§ **Requests**:
**1)** Retype part of the passage on digital equity and Oregon libraries word for word, starting at the words "Breakout Sessions" and ending after "Engineer & Architect (moderator)".
**2)** Answer these questions using the passage on digital equity and Oregon libraries:
(a) About how much money does the division receive each year through the Library Service and Technology Act?
(b) How many current service requests does the technical breakout report?
(c) What network capacity is planned within the next four years?
**3)** Continue the passage on digital equity and Oregon libraries from the point where it stops.

§ **Passage provided**:
########################################

Digital Equity and Access and Oregon Libraries

  • In Buzzy’s division of the State Library of Oregon, the primary money source they work with is called the Library Service and Technology Act (LSTA).
  • They receive about $2.5 million annually, which supports library services of various kinds throughout the state. It does not fund local libraries as much, but they use it to do statewide initiatives and also special projects. 
  • Recently received about $3 million through the American Rescue Plan Act (ARPA) and focused a lot of that money in the digital equity space.

Oregon Library LSTA- and ARPA-Funded Projects

State Library Priorities and Objectives

  • Priority for Oregon libraries is to close the digital divide!
  • Three objectives: 
    1. Support projects that increase broadband, connectivity, and technology access through libraries
    2. Encourage libraries’ digital inclusion and skills training efforts in their communities
    3. Enhance equitable access to digital heritage collections

Going Forward

  • Planning on continuing conversations with the Oregon Broadband Office and the Oregon Department of Education. 
  • We have funds that can actually help match federal funds that libraries and schools receive for broadband, so we see that advocacy in this area is really key, and we think that we’re pretty well positioned as a State Library to do that.
  • We are also very well supported by our statewide professional association, Oregon Library Association, which is also very cognizant of these issues.
  • In legislative efforts around this area, OLA can be a key partner for any of you that are working in that space.

Breakout Sessions

> Technical Breakout: Link Oregon’s engineering team led a technical discussion of the network.

  • Kevin Bohan, Senior Network Engineer & Architect (moderator)
  • Stephen Fromm, Network Engineer
  • Andy Payne, Network Engineer
  • Mike Gromeck, Network Engineer
Map: Thick lines=200GB; thin lines=100GB. Plan to go to 400 GB in next 4 years.
Technical Breakout Slide Deck: https://drive.google.com/file/d/1zo8Jk3aUa7GLoGHovu16HPwZCnq-naIG/view?usp=sharing

Biggest challenge in the next year or two? 

  • Keeping up with demand. We have 62 current service requests—both from existing members and also 45% of those are from new members. We currently have just over 100 members, so there is a lot of growth. 
  • Processes like onboarding, quoting, etc. are in development because we are still a new network. We are working on staffing up and the onboarding process to get things stood up faster. 

> Policy Breakout: The Broadband Vision for Oregon: What are we working toward?

  • Andrea Ballinger, Link Oregon Board Chair and Vice Provost for Information and Technology and CIO, Oregon State University
  • Terrence Woods, Link Oregon Board Vice Chair and CIO, State of Oregon Enterprise Information Services
  • Stuart Long, Link Oregon Board Member and CIO, Cascade Technology Alliance and Northwest Regional Education Service District
  • Steve Corbató (moderator)

########################################

Dataset rows
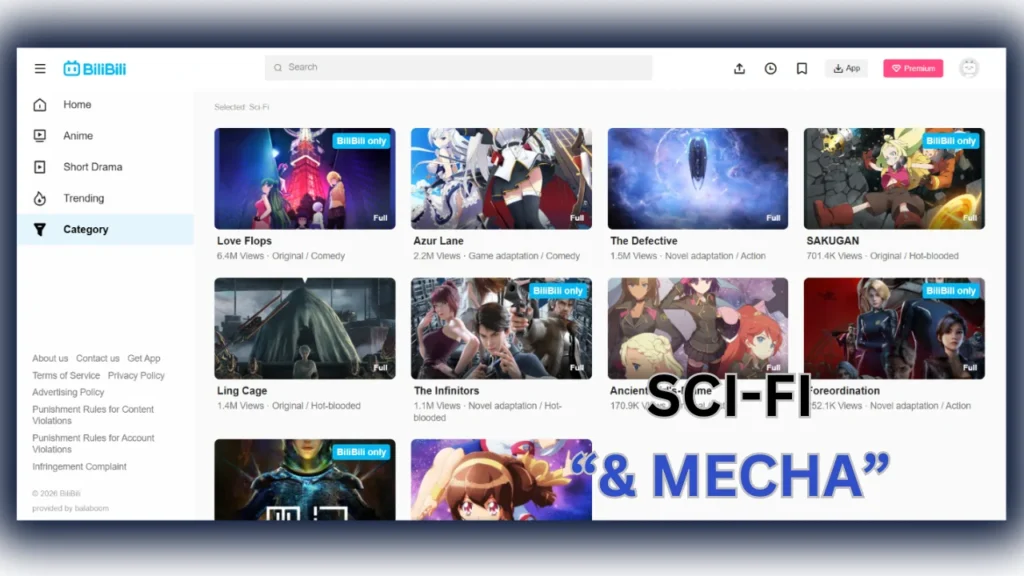Viewport: 1024px width, 576px height.
Task: Open the Love Flops anime thumbnail
Action: (304, 178)
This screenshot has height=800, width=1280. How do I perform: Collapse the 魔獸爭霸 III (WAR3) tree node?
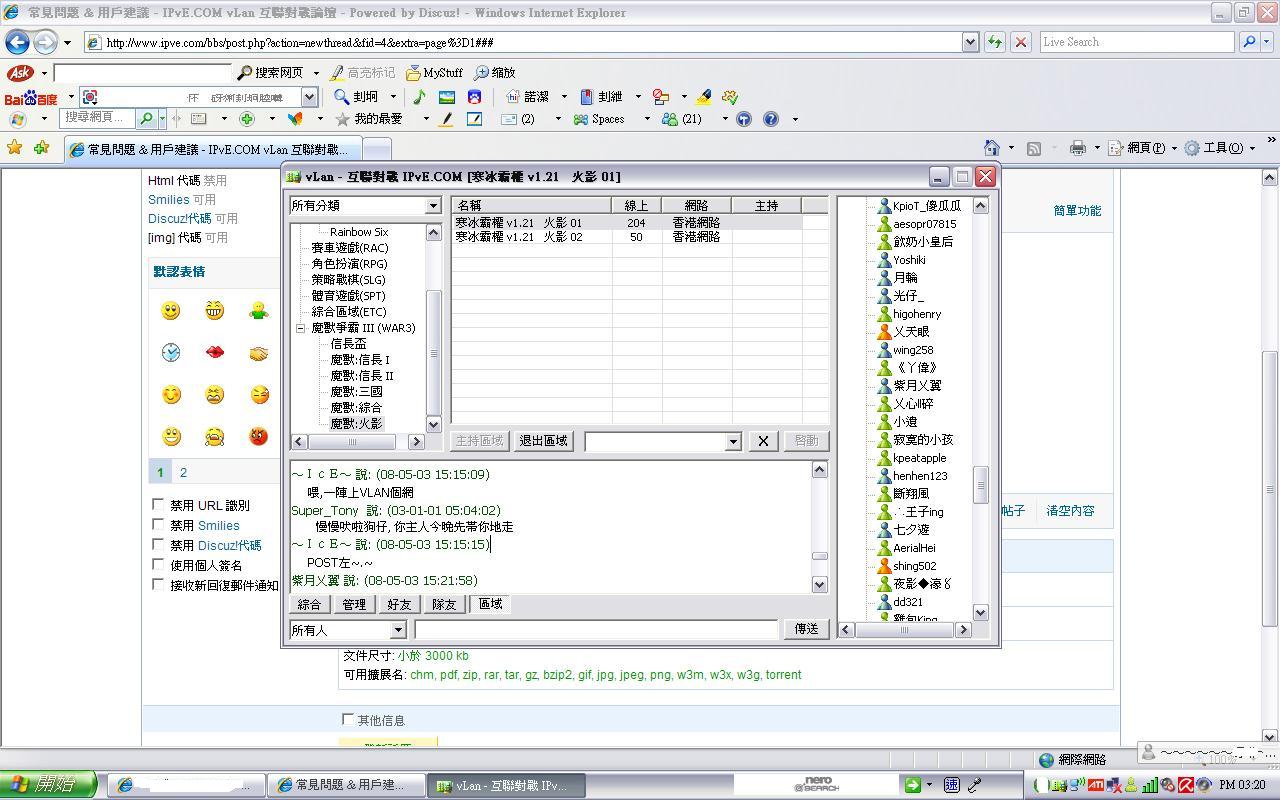coord(300,328)
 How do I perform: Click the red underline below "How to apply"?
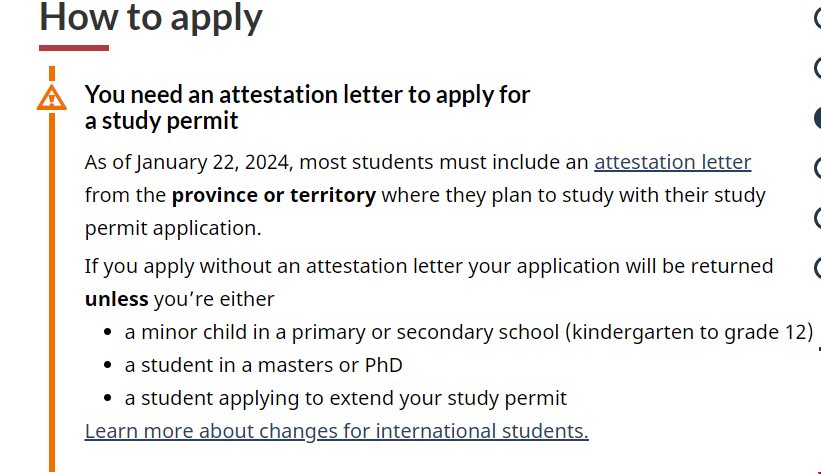[74, 47]
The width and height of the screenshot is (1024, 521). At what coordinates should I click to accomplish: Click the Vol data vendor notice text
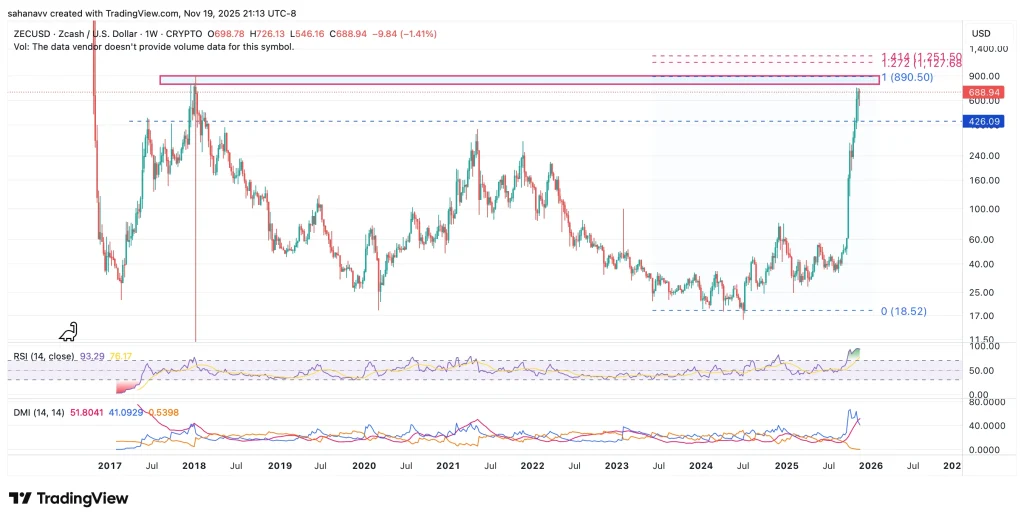point(150,46)
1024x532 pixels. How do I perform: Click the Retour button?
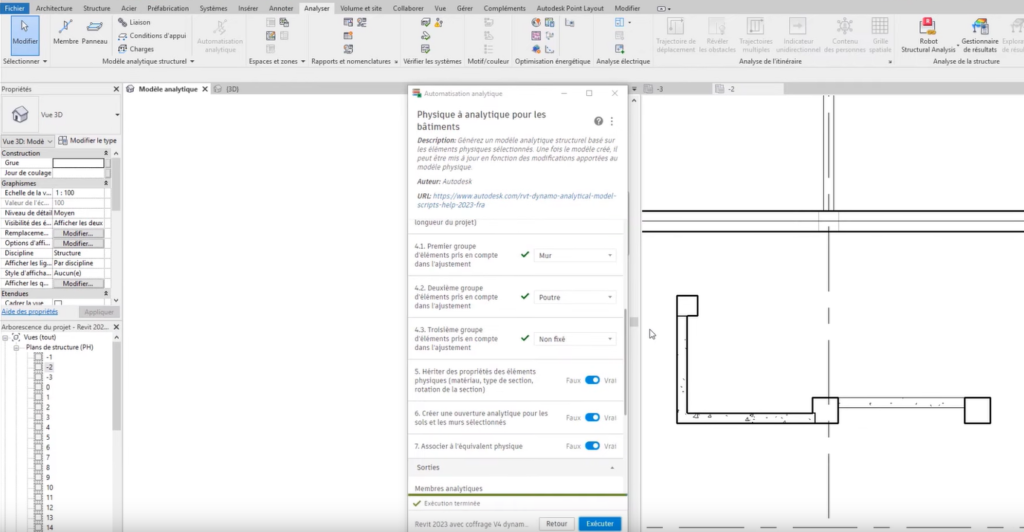point(556,523)
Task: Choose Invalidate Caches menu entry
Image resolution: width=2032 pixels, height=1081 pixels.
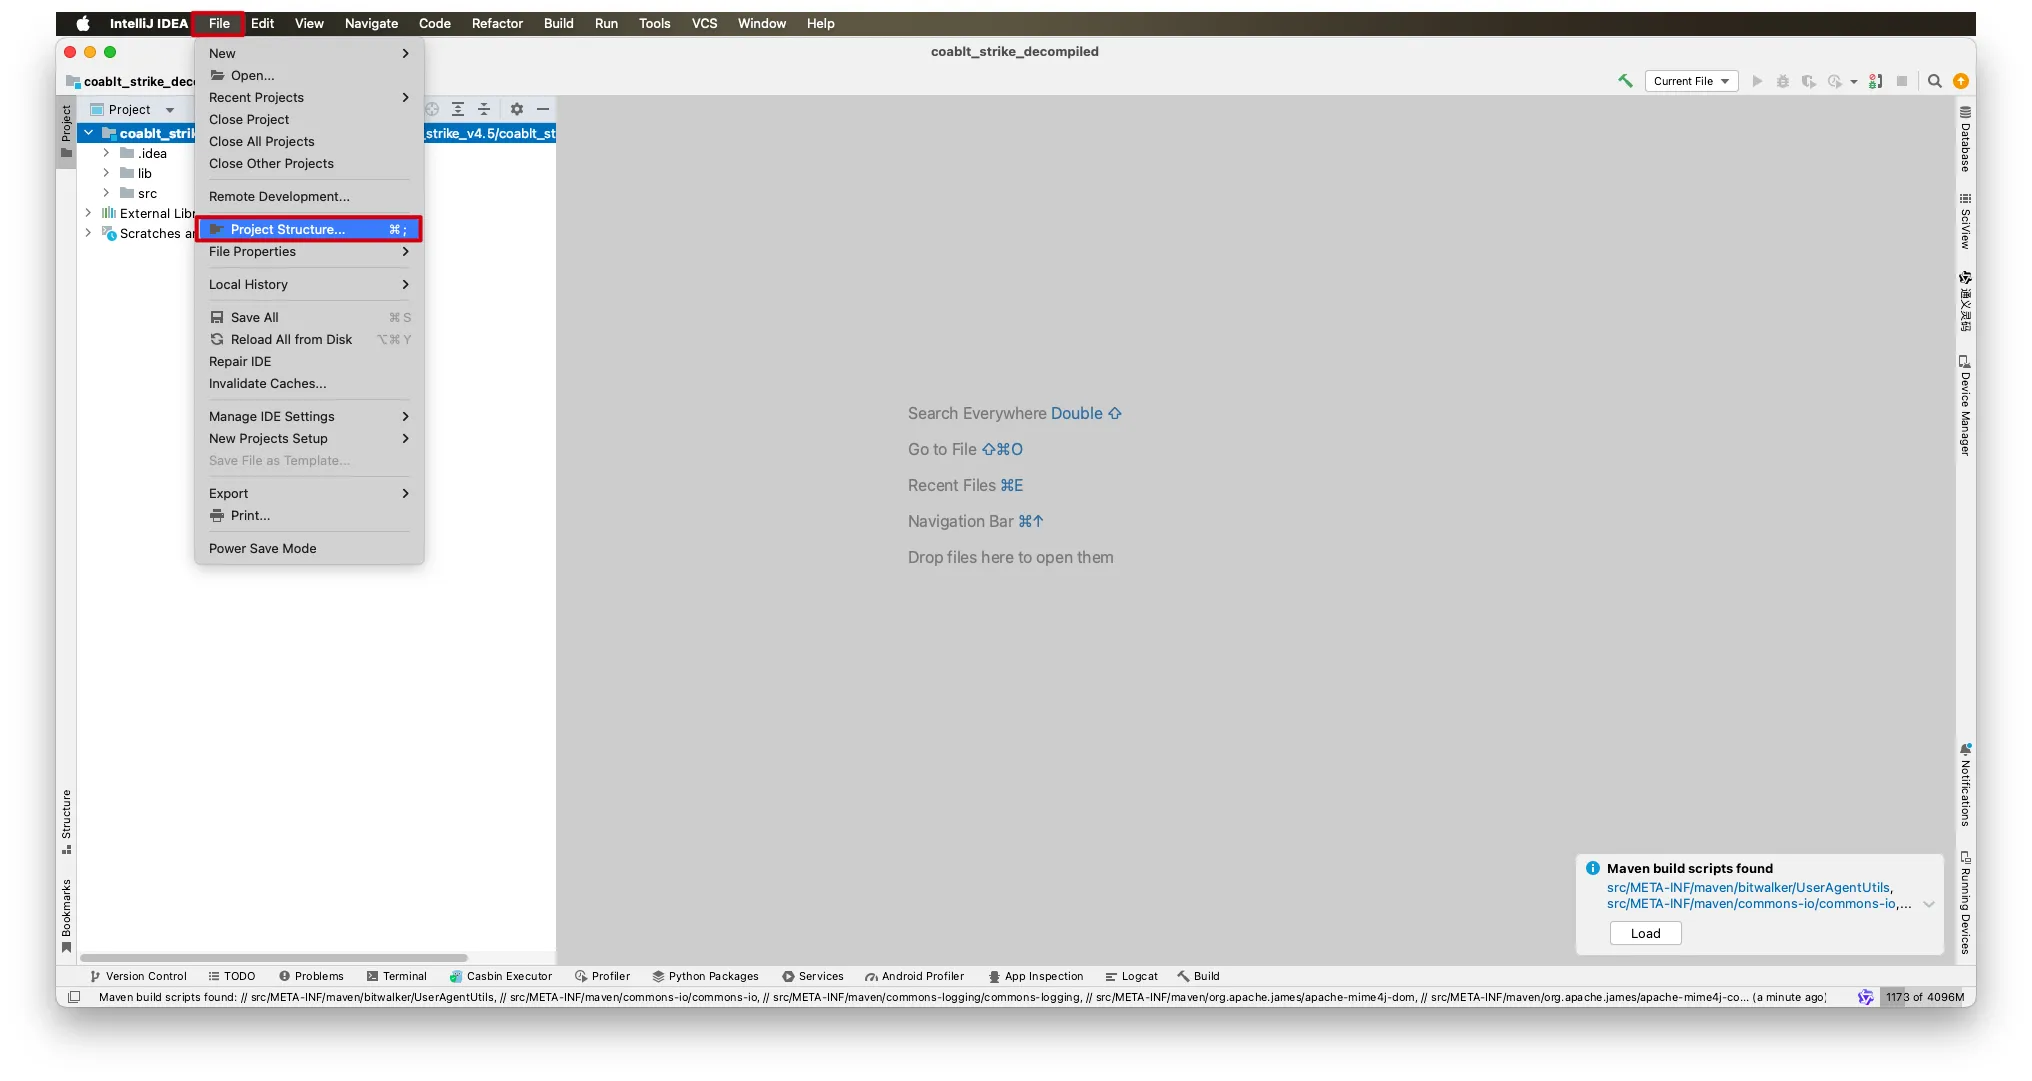Action: (267, 383)
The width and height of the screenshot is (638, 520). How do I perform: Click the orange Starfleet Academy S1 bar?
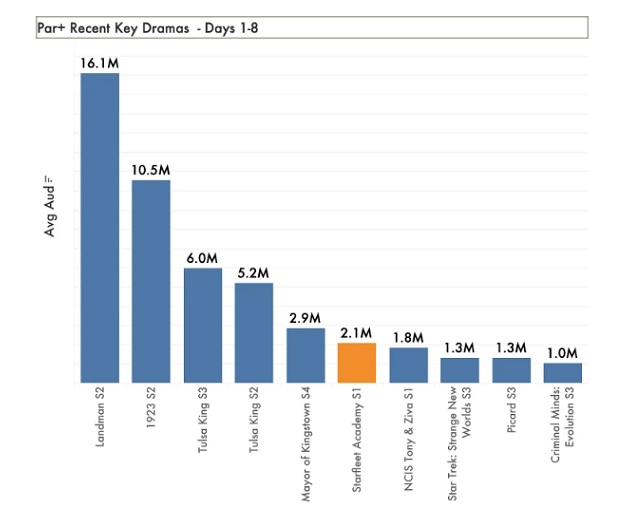[357, 363]
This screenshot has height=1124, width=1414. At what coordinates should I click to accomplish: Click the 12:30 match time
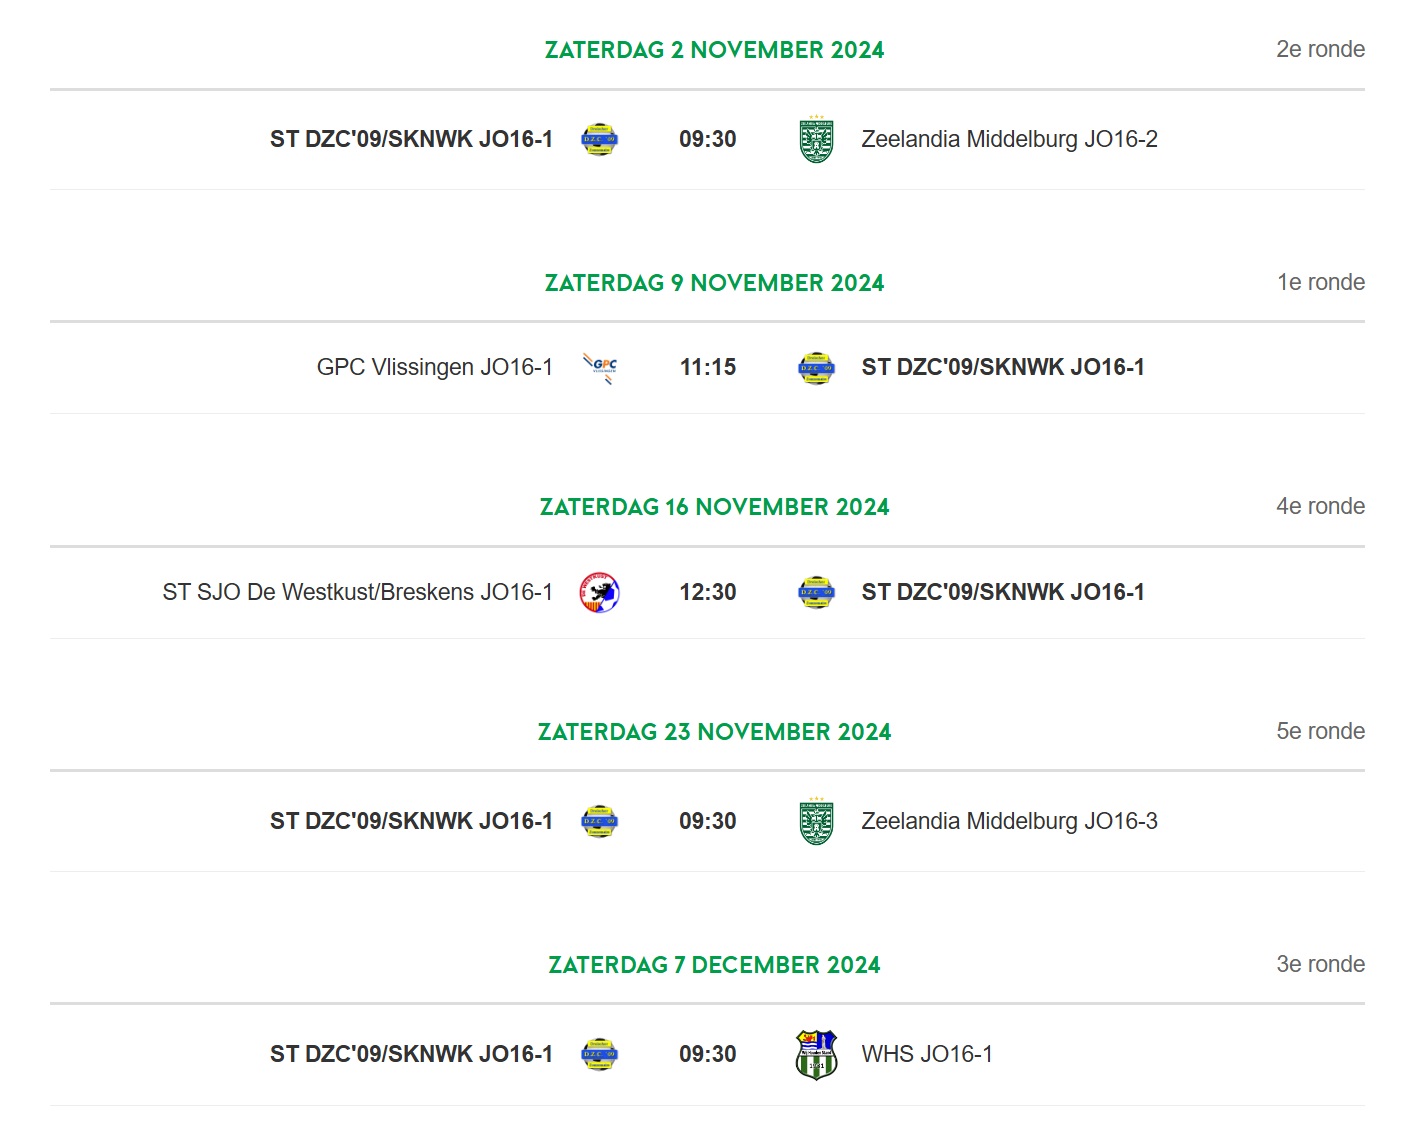coord(708,592)
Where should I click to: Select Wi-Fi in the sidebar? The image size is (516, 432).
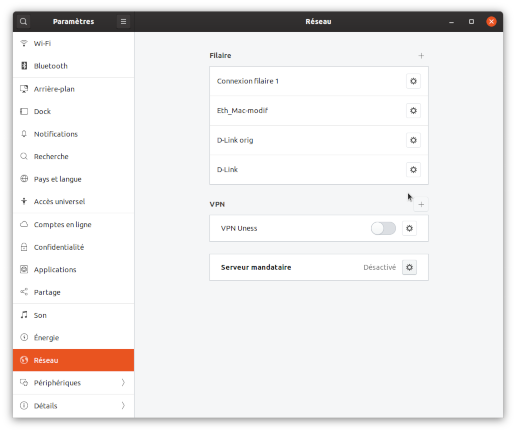click(73, 43)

########################################

§ **Answers for the tasks**:
**1)**
Breakout Sessions

> Technical Breakout: Link Oregon’s engineering team led a technical discussion of the network.

  • Kevin Bohan, Senior Network Engineer & Architect (moderator)

**2)**
(a) About $2.5 million
(b) 62
(c) 400 GB

**3)**
Q: How do you see your role in expanding broadband access?

Terrence: I see non-profits, the state, etc. being a catalyst because in my opinion it’s going to take everyone. We need to serve as a catalyst to expand that middle mile and find opportunities for funding. We can continue to be that light that brings everyone together for the mission of getting broadband across the state.

Andrea: A strong public and non-profit sector is key to economic development. As an R1 and land grant institution we’re obligated to provide education to the region. Broadband is important for the basic needs of the population and it’s important that our organizations are working to make sure everyone has the same ability to use these assets, providing access to these services that all of us should have. 

Q: What role do you see K-12 playing?

Stuart: Advocacy is one portion—how do we solve those gaps for everyone and do it in an equitable way? There is a mapping/data collection piece, that is to understand the exact gaps and be more targeted in our approach. Primarily, increasing collaboration. Broadband access is a shared goal; everybody benefits from it and everybody wins when there’s greater availability. Understanding each other’s challenges at a regional level has really been driving me. 

Q: Where do you think we can make contributions toward the state pushing the needle on adoption of broadband by all Oregonians?

Andrea: Adoption means we need to provide services associated with that: coordination to make sure the last mile is here, they need to have the equipment available, do they know how to connect, do they have services if they’re kicked off and need support? Literacy — do they know how to do that connection? There’s an umbrella of educational support. We can collaborate to make that possible. 

Stan Curtis: This is the group that can help form the next generation of co-ops. Education, healthcare, economic development, this is life or death — that’s what broadband is. The infrastructure funding could play a big part in this. Communities need digital services, that’s just as important as roads. 

Q: What insights do you have around building a sustainable business plan & around one- time big funding? How can we approach this in the broadband space?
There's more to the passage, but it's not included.